The Forward View’s ideas are now being tried out by 29 vanguards around the country. The acute-led, or ‘primary and acute care systems’ vanguards have helped to pull new players into the analytics market.

The Salford Together vanguard is using the population health management system from Allscripts, its acute electronic patient record provider, while the Wirral Partners vanguard has brought Cerner’s population health management to the UK on a similar basis.

The established analytics providers are also involved with the vanguards. CACI is working with the Better Care Together vanguard that is focused on the Morecambe Bay Health Community. It is looking to create a system that will “take responsibility for the whole health and social care needs of the population, within a single budget.”

Information wise, “it is really focused on a big data solution that pulls together GP data, hospital data, social care data, and possibly, in the future, information from not for profit providers,” says James. “There is a lot of interest in getting information from wearables, as well.”

Emis is involved with the Fylde Coast Local Health Economy, one of the ‘multi-speciality community provider’ vanguards, that wants to create ‘wrap around’ care for individuals, using community teams. (IMS Health is in advanced discussions with a vanguard, focused on improving outcomes and shifting services for a specific disease, although it can’t yet say which one).

The challenge: the money

The flip side of policy driving interest in population health management is that the financial crisis that has inspired that policy puts challenges in the way of investing in it, and in the kind of service change that it is meant to inform.
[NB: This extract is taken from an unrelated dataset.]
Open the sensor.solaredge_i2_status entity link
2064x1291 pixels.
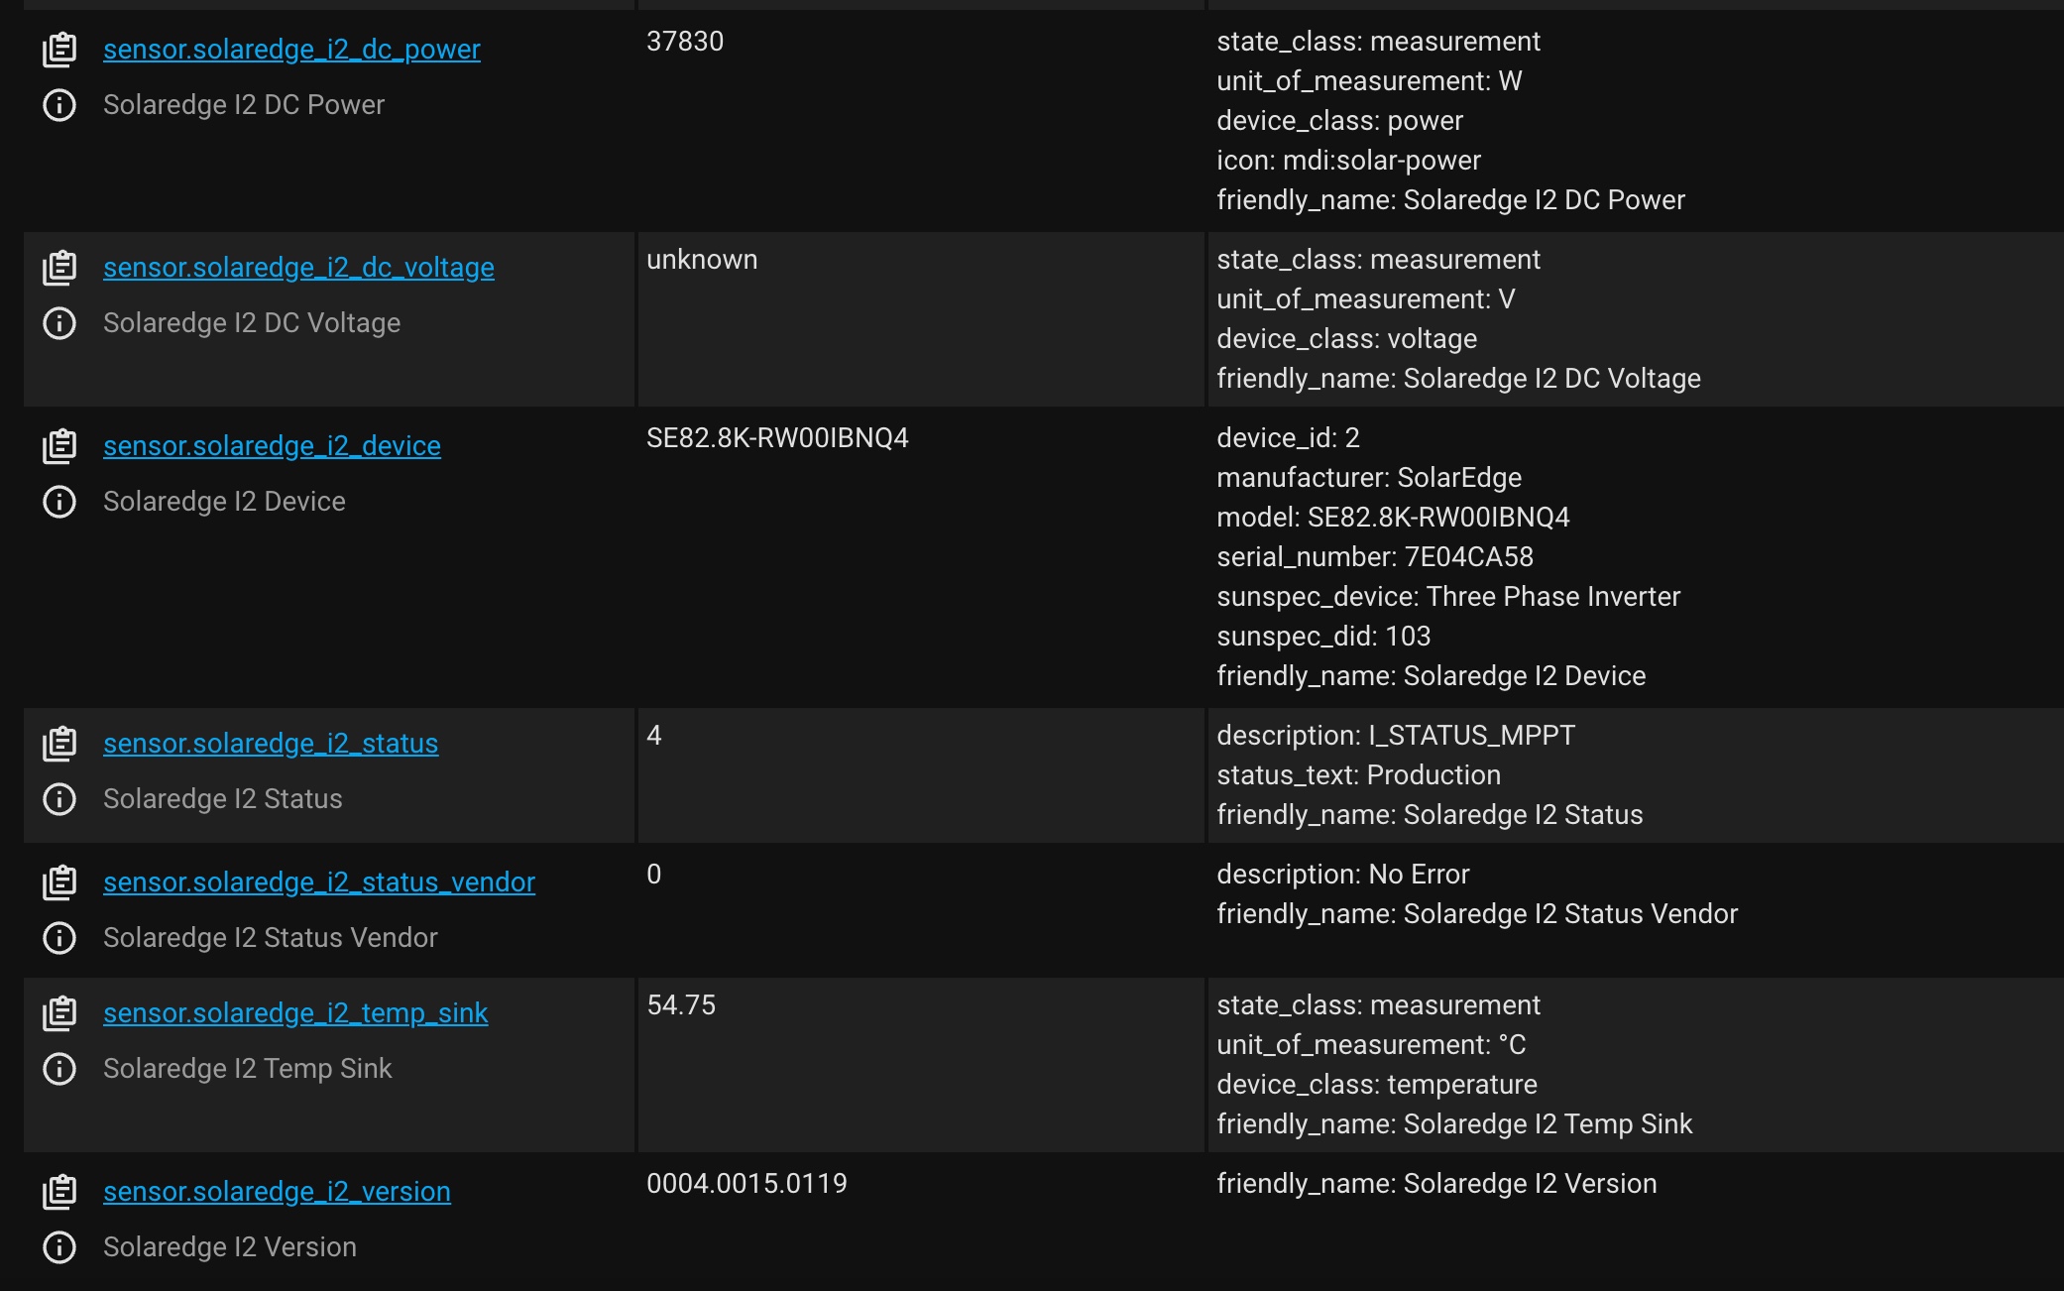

“Technically, this is very doable. It has to be pulled together in a secure way. You have to consider the information governance. There are issues with collecting information from wearables. But none of that is undoable, and it cannot be a barrier,” says James.

“What we need is for the money to go with this change. We need to get the money out of fixed assets, like hospitals, and into the community. We may need new CQUINs to support this. Or, maybe, NHS England needs to look at some transition funding.”
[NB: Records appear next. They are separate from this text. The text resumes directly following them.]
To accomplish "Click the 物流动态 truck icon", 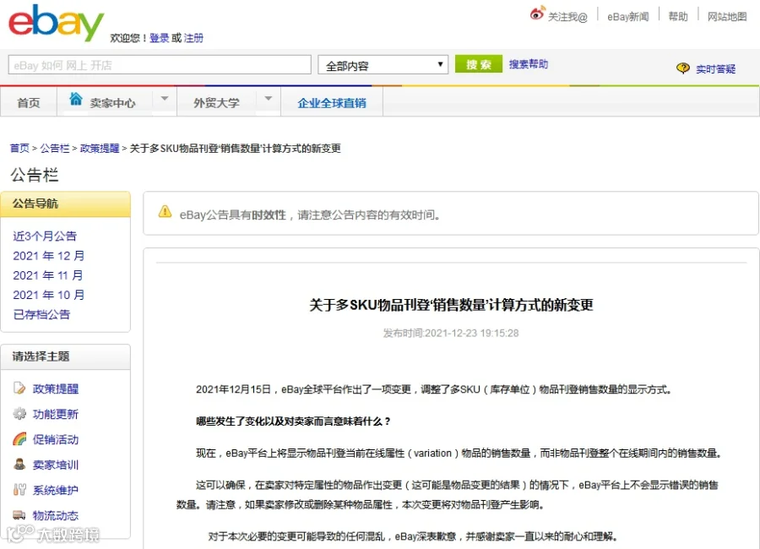I will (19, 514).
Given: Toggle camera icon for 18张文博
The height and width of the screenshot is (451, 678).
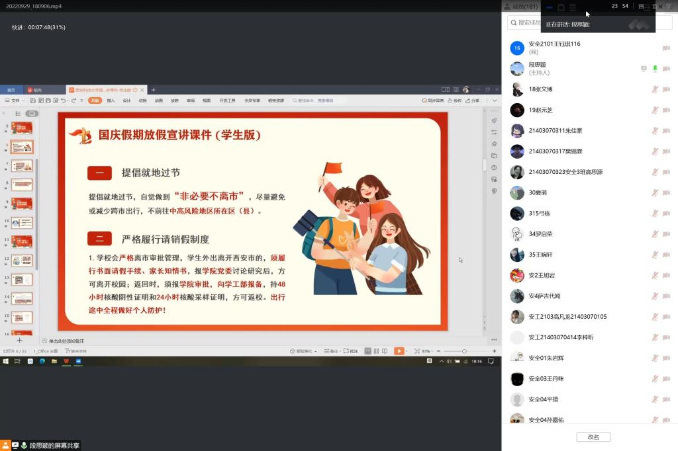Looking at the screenshot, I should (x=666, y=89).
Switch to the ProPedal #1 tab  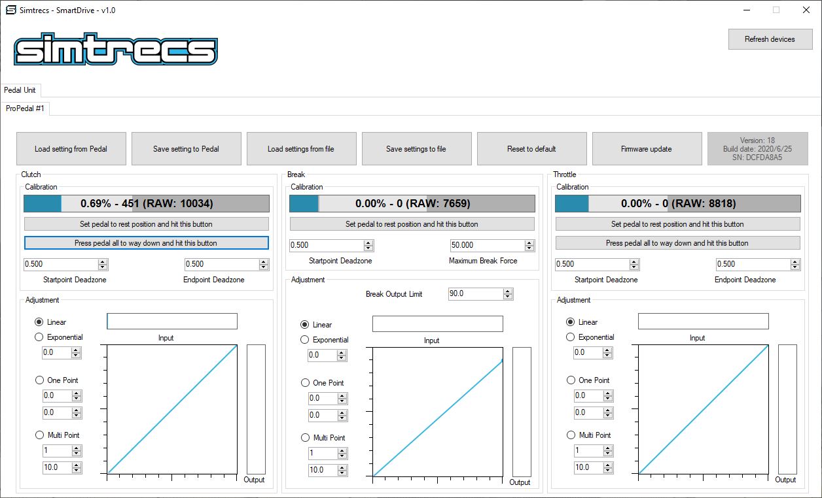point(26,108)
NHS England is surely well aware of this issue. Several vanguards, including Morecambe, are effectively collapsing some of the barriers between commissioning and providing that make it hard to shift money between provider organisations.

This year’s operational planning and contracting guidance says some CQUIN money will be available for taking part in sustainability and transformation plan work; while signalling a bigger shift towards ‘control targets’ for STP areas that NHS England chief executive Simon Stevens has said could mean an end to payment by results.

Even so, with the acute sector finishing the last financial year £2.4 billion in deficit, trusts being asked to accept ‘control targets’ to get this down to £250 million this year, and tight controls imposed on access to the relatively small sustainability and transformation fund, transition funding looks unlikely.

Still, Woolmore also feels this is the big challenge. “The only way the health sector generates income is through activity. There is a dynamic to increase activity and unless we tackle that, and allow financial rewards for stuff we do that is not payment by results, we will not get through this crunch,” he says.

“For me, the essence of population health management is reallocation; the question is whether we can do something better by putting resources into different treatments and services.

“Potentially, the only way to do that is to offer some protection to the acute sector for a period of time. We need to buffer change by providing financial continuity; but that is not where we are at the moment.”